-- Given entries follows --
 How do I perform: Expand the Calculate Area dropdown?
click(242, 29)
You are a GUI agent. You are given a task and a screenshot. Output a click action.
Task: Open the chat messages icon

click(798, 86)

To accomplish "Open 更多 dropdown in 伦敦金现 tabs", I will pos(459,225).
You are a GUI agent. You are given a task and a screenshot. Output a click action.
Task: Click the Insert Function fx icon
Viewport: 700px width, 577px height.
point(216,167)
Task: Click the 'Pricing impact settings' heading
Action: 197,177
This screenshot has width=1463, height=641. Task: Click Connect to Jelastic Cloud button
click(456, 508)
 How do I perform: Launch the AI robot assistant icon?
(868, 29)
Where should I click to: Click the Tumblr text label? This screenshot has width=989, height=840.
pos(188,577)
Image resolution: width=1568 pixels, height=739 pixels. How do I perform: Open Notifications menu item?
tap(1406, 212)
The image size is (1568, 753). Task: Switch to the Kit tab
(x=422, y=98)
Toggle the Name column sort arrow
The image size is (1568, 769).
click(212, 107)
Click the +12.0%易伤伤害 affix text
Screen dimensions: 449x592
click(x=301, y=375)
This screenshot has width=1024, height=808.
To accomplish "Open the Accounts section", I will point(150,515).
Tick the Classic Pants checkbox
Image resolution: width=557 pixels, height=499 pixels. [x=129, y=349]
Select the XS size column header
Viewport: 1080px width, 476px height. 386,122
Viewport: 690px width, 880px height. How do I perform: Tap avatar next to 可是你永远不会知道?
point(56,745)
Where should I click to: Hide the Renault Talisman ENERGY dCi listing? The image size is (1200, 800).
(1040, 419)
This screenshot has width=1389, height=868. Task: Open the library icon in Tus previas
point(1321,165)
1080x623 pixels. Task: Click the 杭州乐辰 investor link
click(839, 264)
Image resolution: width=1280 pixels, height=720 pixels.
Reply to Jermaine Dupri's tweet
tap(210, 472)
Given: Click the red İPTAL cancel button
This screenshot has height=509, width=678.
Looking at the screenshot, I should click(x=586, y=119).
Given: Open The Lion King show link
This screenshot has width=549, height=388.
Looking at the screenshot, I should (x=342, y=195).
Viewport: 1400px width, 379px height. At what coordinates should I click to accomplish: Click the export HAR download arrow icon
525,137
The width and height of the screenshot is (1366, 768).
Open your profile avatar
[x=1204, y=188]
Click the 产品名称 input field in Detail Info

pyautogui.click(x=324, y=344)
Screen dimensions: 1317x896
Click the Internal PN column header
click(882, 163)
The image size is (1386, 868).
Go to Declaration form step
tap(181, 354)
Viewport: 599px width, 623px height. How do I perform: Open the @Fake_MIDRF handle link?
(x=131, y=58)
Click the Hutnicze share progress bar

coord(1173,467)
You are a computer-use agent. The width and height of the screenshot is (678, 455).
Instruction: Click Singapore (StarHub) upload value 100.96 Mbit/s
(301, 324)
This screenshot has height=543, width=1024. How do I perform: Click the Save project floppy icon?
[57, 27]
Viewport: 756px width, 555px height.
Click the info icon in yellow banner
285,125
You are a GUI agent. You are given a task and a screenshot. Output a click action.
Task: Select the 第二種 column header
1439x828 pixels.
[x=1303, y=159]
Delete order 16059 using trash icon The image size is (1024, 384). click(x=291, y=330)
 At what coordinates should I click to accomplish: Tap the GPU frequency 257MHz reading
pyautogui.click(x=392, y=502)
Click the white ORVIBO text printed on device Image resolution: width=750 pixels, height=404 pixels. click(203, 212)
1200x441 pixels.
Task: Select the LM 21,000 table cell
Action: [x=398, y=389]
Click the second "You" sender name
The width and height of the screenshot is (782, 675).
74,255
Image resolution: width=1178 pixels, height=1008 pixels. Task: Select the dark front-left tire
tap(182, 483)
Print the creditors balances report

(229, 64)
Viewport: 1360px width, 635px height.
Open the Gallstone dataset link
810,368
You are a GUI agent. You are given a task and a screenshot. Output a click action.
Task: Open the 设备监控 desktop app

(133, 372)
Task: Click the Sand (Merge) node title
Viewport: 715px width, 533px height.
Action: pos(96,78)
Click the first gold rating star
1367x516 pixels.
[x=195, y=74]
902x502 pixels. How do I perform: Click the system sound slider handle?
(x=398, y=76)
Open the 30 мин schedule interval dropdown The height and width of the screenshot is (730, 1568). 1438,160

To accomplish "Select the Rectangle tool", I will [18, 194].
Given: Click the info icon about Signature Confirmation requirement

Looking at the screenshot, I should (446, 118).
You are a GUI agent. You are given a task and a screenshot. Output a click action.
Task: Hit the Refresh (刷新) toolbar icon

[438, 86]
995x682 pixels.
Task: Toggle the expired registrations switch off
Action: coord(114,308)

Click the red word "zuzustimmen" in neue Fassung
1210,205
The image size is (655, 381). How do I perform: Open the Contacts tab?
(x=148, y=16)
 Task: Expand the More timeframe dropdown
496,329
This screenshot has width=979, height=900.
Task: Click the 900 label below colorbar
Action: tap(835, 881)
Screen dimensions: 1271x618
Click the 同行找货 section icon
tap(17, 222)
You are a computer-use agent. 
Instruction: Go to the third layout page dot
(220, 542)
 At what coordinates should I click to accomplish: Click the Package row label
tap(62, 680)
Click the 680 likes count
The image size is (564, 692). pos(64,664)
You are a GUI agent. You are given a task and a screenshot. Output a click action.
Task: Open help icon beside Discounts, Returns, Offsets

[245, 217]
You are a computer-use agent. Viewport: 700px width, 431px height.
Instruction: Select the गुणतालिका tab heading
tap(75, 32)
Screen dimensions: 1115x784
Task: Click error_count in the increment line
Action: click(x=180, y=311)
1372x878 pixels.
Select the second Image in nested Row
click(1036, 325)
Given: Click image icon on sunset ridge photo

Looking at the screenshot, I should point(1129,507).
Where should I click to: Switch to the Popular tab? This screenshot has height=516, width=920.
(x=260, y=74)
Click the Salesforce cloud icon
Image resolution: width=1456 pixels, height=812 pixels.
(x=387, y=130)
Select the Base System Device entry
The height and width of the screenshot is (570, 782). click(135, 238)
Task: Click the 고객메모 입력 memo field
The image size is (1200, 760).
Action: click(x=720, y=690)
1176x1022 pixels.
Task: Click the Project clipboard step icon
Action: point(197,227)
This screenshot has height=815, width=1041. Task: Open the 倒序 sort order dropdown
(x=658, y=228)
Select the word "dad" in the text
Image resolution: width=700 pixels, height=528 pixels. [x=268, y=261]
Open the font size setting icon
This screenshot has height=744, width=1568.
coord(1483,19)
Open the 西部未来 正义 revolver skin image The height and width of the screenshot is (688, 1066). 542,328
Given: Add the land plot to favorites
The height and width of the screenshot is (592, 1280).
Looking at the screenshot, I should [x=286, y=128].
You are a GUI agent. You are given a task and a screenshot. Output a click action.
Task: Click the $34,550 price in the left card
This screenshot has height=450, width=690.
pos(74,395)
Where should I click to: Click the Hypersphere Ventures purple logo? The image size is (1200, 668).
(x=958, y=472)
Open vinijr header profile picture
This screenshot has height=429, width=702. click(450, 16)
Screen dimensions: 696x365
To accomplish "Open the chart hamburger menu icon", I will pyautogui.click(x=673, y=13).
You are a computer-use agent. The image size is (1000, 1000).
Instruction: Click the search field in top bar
-- Given entries concluded --
*Work item:*
Copy out the lines above that hold the string "computer".

*Written reply:*
You are a computer-use agent. The width and height of the screenshot is (678, 455).
You are a computer-use agent. 
You are a computer-use agent. Viewport: 700px width, 431px height.
You are a computer-use agent. The image size is (1000, 1000).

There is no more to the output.